L’Opca des PME et celui de la métallurgie rivalisent sur le service

Vie des entreprises | Match | publié le : 01.02.2008 | Anne-Cécile Geoffroy

Dans un contexte de défiance vis-à-vis des Opca, les deux collecteurs musclent le service rendu à leurs adhérents. Qu’ils renforcent les outils en ligne ou dopent le conseil de proximité, tous deux parient sur l’externalisation de la gestion de la formation.
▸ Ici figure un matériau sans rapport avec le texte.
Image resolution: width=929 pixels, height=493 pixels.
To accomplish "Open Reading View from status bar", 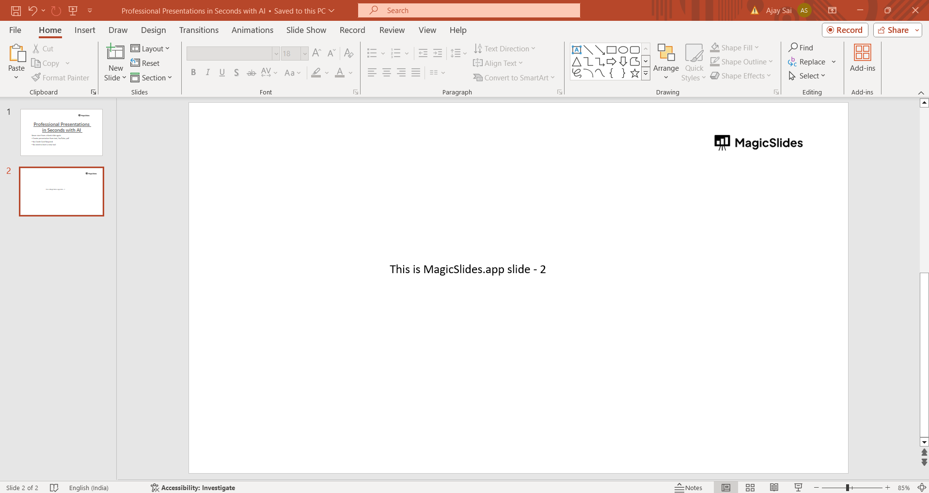I will click(774, 488).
Les Opca sont sur la sellette ! Tout au long de l’année 2007, les organismes paritaires collecteurs agréés ont été la cible de rapports quant à l’efficacité du système de formation professionnelle. Dernier en date, celui de l’Igas, remis fin janvier à la ministre de l’Économie, Christine Lagarde. Objectif ? Évaluer les services que les Opca peuvent apporter aux « usagers » (voir encadré page 48), autrement dit aux entreprises et aux salariés. Une interrogation qui peut paraître saugrenue, treize ans après leur création. En 2007, 98 Opca se sont partagé un pactole de 4,7 milliards d’euros, en augmentation de 6 % par rapport à 2006.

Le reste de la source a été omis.